There are lies, which Mabatid alleges Alcover and Ayuman have been spreading about her, and the woman victim has said about the councilor. In return, the two politicos have thrown back the accusation, saying Mabatid is distorting the facts in the sex scandal. As chairperson of the City Council committee on women and children, Mabatid has taken the side of the alleged abuser, not the women victims, Alcover and Ayuman said.
And there’s the audio tape, or more accurately, the CD that contains the recording of the phone talk between Mabatid and the abuse victim. Alcover and Ayuman allege Mabatid violated the Anti-Wire Tapping Act of 1955. She recorded and re-played the private conversation at the public forum. Recording, possessing and re-playing are among the acts prohibited by the law.
There are contrasting claims though about the sex, the lies, and the tape.
The division chief denied the accusation of sexual abuse; so did Mabatid who defended him, one of her campaigners in the last election.
Their claims contradict each other. Which side peddles falsehood? Even during the election season, Alcover and Ayuman were already sniping at Mabatid for alleged solo campaigning and junking of her Barug teammates. The result–her feat in surviving the BOPK 6-2 sweep in the north and landing as #2 in getting the most votes there, compounded by the defeat of Alcover and Ayuman and other veteran colleagues–raises suspicion if not amazement but, by itself, doesn’t prove the accusation.
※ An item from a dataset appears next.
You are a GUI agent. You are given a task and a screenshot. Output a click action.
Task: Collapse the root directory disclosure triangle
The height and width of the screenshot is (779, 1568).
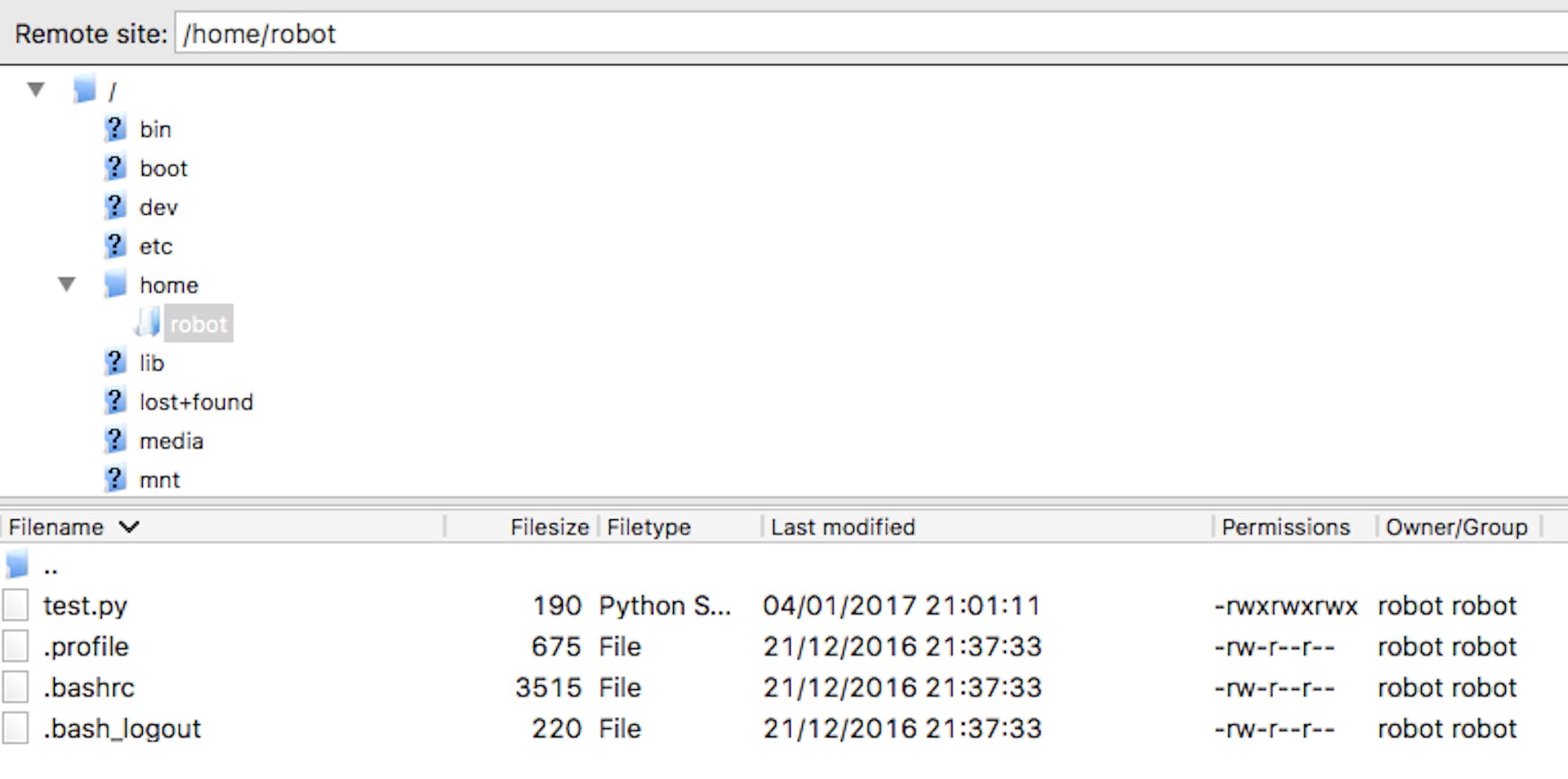(x=36, y=90)
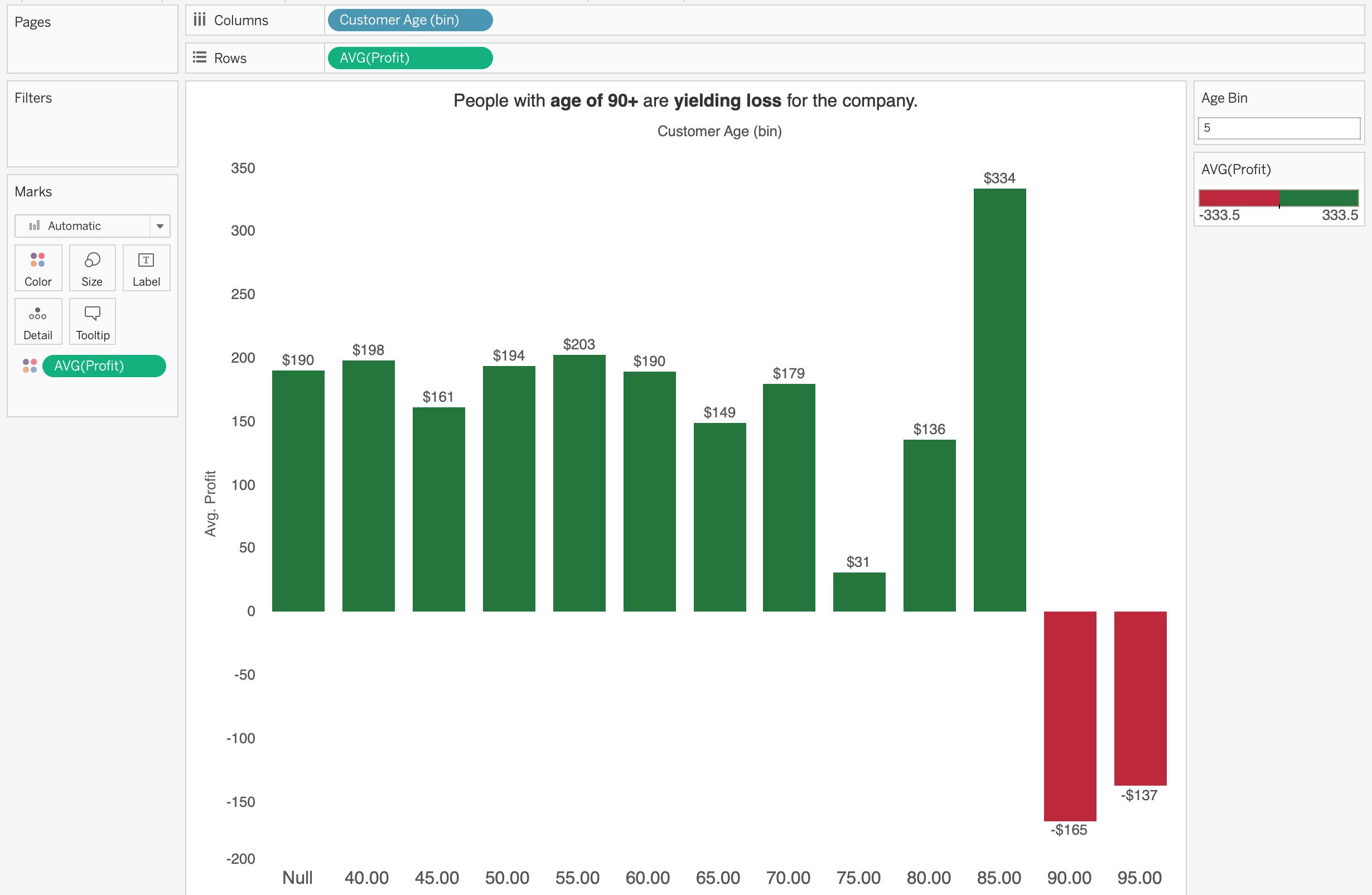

That explains the bad blood between them since then but doesn’t prove who is right.
The alleged wire-tapping is serious. A finding of guilt could strip Mabatid of her hard-earned and dispute-riddled councilor’s seat, perpetually disqualify her from government service and send her to jail. Her defense is factual: she said all the parties to the conversation, including the alleged sex abuse victim, “authorized” the recording. Mabatid says she has a recording of the alleged authorization: Was the recording of the supposed authorization authorized, or was it part of the authorized recording?
There must be something about Mabatid that has drawn controversies, in her business, politics and personal life. Remember that hotel incident where she was confused by its staff as a prostitute?
But all that requires more column space, in some other time perhaps when she disentangles herself from, or once again gets entangled in, another bruising conflict.